April’s @Risk Forum generated a wealth of ideas about where and how CRL should focus its support for the preservation of print collections. The @Risk conversations dwelled less on the economics and mechanics of storage and retention, than on larger issues of institutional stewardship and due diligence. To attendees it was clear what is at stake: the integrity of a vast corpus of recorded knowledge and information built by North American libraries over more than two centuries is now threatened by physical deterioration and new pressures to reduce the footprint of library storage. Deanna Marcum, managing director of ITHAKA S+R, made a compelling case for the urgency of coordinated, decisive action on a national level. As Deanna warned, “We are running out of time.”
The Forum presentations are all available on the event website, and you can read Deanna Marcum’s remarks on her blog at ITHAKA. In the present post, and in a series of subsequent posts, I will report on five big ideas generated by the @Risk discussions that are now shaping CRL's agenda. The first of these ideas is the inseparability of preservation and electronic access. In his @Risk presentation, James O’Donnell, of Arizona State University, spoke about the difficulty in today's higher education economy of making a case for funding the preservation of low-use materials. Considering the degree to which Amazon has elevated faculty and student expectations for access to books, he observed that "the salvation of print in our time, and for the future, consists of digitization. . . . Bringing physical objects together, conserving and preserving them as best you can and providing digital backup copies, is a way of preservation. . . . . The digital representation of the individual book needs to be there, as a vehicle to keep the physical book alive."
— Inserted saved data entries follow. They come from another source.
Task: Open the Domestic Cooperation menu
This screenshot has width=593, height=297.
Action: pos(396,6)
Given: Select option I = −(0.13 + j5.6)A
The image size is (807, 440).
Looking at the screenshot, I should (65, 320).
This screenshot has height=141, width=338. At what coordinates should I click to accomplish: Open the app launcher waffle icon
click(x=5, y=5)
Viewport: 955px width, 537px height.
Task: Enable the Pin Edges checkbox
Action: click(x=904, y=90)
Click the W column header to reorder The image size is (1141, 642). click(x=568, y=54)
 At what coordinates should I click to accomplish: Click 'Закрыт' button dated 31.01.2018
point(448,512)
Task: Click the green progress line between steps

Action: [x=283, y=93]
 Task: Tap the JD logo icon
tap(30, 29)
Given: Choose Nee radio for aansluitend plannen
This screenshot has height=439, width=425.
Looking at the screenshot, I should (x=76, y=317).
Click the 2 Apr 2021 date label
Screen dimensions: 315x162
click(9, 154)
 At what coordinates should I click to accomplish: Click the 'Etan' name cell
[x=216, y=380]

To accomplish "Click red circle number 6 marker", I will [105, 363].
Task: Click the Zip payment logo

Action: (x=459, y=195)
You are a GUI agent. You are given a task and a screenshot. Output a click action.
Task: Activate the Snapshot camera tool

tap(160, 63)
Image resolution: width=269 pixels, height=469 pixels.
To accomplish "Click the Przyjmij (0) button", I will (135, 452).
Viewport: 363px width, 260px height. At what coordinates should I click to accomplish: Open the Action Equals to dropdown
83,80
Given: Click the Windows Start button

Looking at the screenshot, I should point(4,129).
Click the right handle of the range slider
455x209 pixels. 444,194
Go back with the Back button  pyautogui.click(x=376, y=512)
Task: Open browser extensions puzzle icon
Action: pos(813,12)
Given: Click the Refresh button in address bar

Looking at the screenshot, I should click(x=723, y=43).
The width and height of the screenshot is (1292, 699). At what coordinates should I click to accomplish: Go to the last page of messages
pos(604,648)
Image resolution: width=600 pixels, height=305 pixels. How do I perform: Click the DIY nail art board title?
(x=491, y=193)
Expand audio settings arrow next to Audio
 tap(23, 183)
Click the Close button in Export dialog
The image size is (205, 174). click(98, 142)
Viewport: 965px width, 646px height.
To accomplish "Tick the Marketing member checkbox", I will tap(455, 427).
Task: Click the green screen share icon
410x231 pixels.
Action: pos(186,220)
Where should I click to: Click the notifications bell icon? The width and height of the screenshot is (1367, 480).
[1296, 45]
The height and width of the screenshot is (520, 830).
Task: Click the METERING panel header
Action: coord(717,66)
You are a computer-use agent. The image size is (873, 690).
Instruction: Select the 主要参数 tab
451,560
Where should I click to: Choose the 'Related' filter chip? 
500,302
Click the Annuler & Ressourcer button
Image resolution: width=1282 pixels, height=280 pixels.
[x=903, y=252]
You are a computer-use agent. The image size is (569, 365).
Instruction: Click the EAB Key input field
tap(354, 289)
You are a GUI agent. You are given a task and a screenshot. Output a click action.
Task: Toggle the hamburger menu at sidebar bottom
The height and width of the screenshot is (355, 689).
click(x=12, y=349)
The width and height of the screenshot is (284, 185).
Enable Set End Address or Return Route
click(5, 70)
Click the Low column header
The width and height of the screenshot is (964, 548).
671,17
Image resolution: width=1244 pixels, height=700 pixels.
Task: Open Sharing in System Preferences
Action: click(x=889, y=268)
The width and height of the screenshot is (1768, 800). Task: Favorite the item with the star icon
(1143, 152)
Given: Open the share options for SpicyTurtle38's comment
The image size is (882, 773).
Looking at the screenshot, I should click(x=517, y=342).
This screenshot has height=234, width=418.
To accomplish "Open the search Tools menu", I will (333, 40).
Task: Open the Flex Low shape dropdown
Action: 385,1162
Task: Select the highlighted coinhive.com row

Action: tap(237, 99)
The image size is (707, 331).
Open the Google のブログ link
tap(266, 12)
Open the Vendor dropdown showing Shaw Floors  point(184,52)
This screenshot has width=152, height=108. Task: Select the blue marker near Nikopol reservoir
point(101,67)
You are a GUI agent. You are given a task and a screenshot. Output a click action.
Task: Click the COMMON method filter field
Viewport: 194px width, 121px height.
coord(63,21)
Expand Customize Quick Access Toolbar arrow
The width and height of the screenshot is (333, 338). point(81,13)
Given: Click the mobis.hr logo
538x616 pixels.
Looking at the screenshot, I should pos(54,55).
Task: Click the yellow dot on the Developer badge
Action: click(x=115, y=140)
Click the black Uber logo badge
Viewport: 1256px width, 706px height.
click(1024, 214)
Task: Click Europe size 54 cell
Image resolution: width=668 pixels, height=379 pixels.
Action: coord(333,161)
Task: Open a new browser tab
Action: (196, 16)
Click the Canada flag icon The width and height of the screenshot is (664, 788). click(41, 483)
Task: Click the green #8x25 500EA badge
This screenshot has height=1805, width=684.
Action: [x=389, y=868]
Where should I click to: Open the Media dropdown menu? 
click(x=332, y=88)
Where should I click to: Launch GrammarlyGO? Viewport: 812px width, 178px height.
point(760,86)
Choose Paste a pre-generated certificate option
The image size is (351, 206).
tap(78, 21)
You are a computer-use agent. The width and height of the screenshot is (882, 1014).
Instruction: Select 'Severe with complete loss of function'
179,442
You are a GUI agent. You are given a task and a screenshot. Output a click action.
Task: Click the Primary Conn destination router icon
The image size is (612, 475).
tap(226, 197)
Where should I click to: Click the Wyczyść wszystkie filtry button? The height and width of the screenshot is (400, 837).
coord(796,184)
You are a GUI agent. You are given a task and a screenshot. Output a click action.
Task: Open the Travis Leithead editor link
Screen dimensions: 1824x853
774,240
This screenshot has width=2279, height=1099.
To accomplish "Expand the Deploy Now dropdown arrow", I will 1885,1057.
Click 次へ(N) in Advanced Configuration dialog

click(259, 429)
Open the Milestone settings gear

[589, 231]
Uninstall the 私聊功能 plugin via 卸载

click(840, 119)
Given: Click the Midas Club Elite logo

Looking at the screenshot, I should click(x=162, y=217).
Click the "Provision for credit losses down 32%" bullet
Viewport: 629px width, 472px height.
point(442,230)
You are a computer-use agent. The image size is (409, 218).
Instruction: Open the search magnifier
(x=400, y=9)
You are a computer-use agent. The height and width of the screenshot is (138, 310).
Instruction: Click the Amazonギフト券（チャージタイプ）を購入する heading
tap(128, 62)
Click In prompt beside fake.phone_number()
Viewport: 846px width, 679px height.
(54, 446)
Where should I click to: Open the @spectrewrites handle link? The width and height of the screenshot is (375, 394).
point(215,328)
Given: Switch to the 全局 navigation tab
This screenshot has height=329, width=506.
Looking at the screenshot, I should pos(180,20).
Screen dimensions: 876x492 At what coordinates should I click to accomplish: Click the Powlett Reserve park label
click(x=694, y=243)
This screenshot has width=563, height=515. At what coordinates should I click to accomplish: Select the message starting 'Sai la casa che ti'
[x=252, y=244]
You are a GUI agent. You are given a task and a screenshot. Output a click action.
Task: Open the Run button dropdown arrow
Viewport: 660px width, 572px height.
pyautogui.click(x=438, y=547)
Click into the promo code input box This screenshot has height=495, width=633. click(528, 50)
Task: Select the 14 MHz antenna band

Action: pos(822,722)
It makes sense then for CRL to concentrate its efforts on:
- Accelerating digitization of CRL print holdings and coordinating archiving and digitization with other trustworthy digital libraries. We will therefore focus on digitizing materials in core collecting areas (commercial and industrial journals, newspapers, endangered foreign and U.S. state legal and government publications, and other primary source materials) and tailor our program to avoid overlap with JSTOR, HathiTrust, Canadiana, the Library of Congress, and other community-supported digitization efforts. That will help maximize the amount of materials we make available to scholars, and the number of print originals we can protect.
- Forging new strategic partnerships, and strengthening existing ones, with “libraries of record.” We will endeavor to enlist new partners that, like the Linda Hall Library, not only maintain important print holdings but can also make those holdings electronically available to CRL libraries.
- Broadening the community’s support for trusted digital repositories like Portico and CLOCKSS. These efforts, if better funded, could bear much of the burden of archiving serials and other materials that are electronically available to CRL libraries.
These strategies will inform our work in the new fiscal year. They will determine what we decide to archive and digitize, and how we support the archiving and digitization efforts of CRL libraries.